Activity
Go through the data below and return each line where the string "should" occurs.

Records for the task
------------------------------

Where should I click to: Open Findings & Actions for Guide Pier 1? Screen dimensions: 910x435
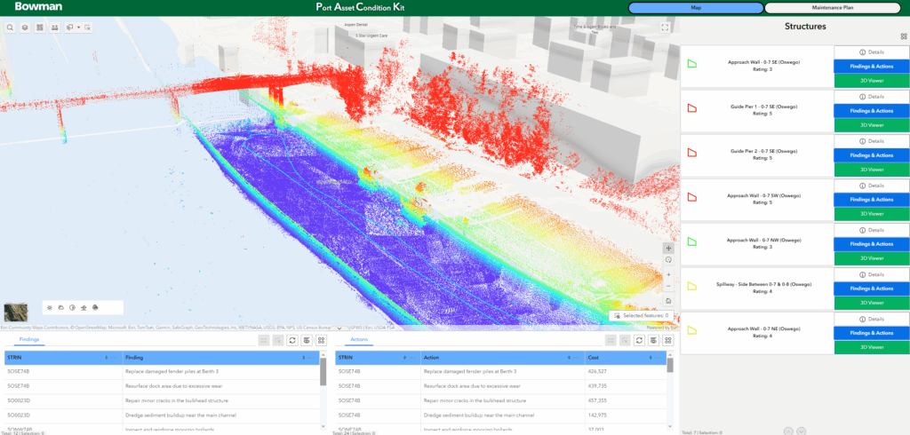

------------------------------

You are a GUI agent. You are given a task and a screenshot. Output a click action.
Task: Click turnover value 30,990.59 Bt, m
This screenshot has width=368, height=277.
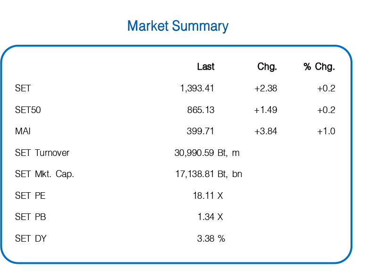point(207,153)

------------------------------

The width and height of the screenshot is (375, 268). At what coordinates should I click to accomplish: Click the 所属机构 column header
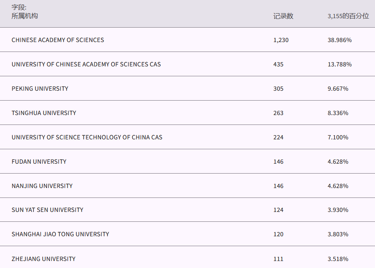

------------------------------

Answer below
Where should I click to: Open Findings & Actions for Guide Pier 1? Screen dimensions: 910x435
The width and height of the screenshot is (375, 268). At what coordinates should I click to accomplish: Click the 所属机构 column header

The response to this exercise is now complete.